Abstract
Aim
Assess the incidence of Vitamin D deficiency from a cohort of new referrals to a general Paediatric Orthopaedic outpatient clinic and evaluate the relationship between Vitamin D deficiency and the diagnosis of radiological or biochemical nutritional rickets.
Methods
We performed a retrospective case note and biochemistry database review of all new patients seen in an elective Paediatric Orthopaedic clinic in the year 2010, who had Vitamin D levels measured. Radiographs were reviewed by the senior author to determine the presence or absence of radiological rickets. Biochemical rickets was diagnosed if there was deficient Vitamin D (< 20 mcg/ml) and raised PTH.
Results
We identified 115 children with a mean age of 10.95 years (95% CI 10.24 to 11.68). There were 63 females, 52 males and 51 were of Asian ethnicity. The mean vitamin D level was 18.27mcg/ml (95% CI 16.13 to 20.41). One hundred and three patients (88%) were found to have sub-optimum vitamin D levels. Although, males and those of Asian origin were more likely to be deficient, this was not statistically significant.
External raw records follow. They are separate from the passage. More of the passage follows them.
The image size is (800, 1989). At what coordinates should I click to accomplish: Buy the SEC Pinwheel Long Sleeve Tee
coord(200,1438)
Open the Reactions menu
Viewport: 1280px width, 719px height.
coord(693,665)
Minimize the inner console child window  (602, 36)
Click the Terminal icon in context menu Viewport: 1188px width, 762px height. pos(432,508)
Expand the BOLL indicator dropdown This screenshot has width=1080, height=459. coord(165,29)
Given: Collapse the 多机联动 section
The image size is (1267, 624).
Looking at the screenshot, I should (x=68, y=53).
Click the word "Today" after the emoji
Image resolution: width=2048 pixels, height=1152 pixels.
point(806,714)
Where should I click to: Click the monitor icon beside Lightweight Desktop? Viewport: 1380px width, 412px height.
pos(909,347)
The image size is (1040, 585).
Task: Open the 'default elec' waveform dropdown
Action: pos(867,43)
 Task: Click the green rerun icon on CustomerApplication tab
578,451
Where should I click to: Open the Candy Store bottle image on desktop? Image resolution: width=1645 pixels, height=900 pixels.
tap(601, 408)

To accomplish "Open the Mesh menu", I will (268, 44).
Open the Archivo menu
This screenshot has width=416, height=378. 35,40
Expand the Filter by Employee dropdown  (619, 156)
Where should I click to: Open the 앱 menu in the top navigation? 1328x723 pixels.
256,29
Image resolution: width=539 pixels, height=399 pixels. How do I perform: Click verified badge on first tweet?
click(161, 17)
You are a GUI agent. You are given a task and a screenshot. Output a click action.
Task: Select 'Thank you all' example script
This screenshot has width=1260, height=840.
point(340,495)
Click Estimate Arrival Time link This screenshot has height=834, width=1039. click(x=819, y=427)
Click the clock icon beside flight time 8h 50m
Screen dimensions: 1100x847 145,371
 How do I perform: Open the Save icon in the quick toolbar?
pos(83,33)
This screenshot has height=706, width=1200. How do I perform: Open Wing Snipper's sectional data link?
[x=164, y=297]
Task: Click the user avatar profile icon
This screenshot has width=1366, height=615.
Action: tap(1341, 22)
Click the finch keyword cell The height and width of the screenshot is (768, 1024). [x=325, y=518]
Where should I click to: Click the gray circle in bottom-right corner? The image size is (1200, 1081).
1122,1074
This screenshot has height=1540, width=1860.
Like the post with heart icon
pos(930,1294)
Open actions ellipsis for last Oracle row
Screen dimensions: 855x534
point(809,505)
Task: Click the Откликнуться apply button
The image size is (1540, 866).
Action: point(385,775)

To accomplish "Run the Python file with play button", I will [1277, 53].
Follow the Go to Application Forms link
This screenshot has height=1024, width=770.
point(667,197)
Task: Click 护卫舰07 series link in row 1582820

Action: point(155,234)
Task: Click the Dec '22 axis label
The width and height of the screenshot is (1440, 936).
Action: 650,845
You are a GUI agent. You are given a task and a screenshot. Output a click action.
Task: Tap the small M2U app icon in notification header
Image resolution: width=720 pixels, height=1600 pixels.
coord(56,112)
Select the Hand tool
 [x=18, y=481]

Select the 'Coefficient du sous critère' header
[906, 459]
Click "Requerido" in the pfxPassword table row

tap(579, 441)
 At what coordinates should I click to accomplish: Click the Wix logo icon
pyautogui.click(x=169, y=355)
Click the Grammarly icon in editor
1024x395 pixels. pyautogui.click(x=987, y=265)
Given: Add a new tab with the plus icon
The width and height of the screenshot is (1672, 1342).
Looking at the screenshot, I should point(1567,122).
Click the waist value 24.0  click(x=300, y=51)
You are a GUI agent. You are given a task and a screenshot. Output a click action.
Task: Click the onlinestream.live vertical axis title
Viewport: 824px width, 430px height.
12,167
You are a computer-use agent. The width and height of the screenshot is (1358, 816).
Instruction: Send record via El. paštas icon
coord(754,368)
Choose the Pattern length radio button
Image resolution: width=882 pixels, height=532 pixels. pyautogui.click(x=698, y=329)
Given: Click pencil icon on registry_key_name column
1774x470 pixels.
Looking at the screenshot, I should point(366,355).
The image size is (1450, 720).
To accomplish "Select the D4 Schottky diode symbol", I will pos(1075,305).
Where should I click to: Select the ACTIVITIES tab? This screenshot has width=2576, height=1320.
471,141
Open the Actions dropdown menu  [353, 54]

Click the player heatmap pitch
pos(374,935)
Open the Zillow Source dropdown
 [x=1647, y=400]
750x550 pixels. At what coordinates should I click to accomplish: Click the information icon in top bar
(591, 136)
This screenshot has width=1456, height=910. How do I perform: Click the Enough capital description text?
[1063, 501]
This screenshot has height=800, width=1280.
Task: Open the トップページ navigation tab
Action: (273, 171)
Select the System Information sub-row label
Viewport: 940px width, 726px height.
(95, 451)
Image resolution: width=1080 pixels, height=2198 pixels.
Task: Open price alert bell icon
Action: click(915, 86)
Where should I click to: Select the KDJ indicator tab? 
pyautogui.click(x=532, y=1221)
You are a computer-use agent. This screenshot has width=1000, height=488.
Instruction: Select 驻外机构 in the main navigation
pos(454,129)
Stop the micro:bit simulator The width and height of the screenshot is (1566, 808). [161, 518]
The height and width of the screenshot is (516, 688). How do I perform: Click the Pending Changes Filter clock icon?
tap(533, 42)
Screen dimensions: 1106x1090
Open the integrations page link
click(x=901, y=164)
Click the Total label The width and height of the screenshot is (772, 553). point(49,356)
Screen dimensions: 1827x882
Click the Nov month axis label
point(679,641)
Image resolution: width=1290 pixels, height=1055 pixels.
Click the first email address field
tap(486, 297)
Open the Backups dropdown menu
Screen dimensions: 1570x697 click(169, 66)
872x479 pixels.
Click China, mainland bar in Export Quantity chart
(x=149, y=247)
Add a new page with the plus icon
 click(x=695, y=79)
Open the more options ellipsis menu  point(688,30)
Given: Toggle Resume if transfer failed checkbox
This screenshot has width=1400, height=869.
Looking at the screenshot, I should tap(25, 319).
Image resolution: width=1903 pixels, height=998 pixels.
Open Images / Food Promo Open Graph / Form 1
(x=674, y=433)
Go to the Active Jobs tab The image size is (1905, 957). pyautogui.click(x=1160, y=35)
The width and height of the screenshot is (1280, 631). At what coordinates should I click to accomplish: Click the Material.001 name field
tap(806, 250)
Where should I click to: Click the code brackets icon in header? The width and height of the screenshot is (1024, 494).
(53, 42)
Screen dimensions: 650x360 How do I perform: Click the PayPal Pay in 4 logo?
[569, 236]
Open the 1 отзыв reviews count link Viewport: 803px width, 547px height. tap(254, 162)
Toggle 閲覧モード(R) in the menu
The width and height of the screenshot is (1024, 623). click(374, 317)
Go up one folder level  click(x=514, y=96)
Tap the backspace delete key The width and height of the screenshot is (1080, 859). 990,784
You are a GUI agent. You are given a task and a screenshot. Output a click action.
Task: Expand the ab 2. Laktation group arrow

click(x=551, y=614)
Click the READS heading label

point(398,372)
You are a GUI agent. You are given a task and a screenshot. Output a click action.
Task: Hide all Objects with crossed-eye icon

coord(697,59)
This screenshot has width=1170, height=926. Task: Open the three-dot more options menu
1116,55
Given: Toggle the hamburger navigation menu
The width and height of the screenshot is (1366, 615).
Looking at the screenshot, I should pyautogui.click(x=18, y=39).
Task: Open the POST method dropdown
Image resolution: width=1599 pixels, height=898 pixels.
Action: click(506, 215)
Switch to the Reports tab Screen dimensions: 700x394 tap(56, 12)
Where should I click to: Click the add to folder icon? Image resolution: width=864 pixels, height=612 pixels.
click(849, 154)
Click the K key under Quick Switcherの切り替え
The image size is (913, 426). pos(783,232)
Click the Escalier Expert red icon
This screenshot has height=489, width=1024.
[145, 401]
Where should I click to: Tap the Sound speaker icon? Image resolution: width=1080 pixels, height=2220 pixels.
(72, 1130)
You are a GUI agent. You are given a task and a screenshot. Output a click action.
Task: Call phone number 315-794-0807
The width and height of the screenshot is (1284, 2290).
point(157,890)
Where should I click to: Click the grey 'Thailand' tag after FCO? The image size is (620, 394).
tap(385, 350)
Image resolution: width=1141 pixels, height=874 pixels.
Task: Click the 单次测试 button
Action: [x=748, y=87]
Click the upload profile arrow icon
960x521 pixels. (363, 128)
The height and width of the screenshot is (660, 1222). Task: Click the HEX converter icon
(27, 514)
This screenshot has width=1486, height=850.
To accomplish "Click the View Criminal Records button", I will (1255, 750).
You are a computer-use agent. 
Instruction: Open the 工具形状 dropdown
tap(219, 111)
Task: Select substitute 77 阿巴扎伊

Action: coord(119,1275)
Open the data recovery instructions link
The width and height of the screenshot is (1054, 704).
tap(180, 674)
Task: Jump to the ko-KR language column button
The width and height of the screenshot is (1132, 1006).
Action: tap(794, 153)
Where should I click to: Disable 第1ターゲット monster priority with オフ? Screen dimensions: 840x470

Winter/Springtime blood sampling was statistically more likely to show Vitamin D deficiency than in Summer/Autumn. Three Asian female children (2.61%) had radiological rickets. The association between low Vitamin D levels (< 20) and radiological or biochemical rickets had poor positive predictive values PPV.
Conclusion
Suboptimal Vitamin D levels are common in children presenting with vague limb or back pain, suggesting ‘growing pains’ might reflect deficiency. Vitamin D levels cannot be used as a screening test for the diagnosis of radiological or biochemical ‘rickets’ due to its poor Positive Predictive Value. Further research into Vitamin D requirement is necessary, particularly in relation to growth and age, as growth is not linear and Vitamin D requirement is likely to vary accordingly.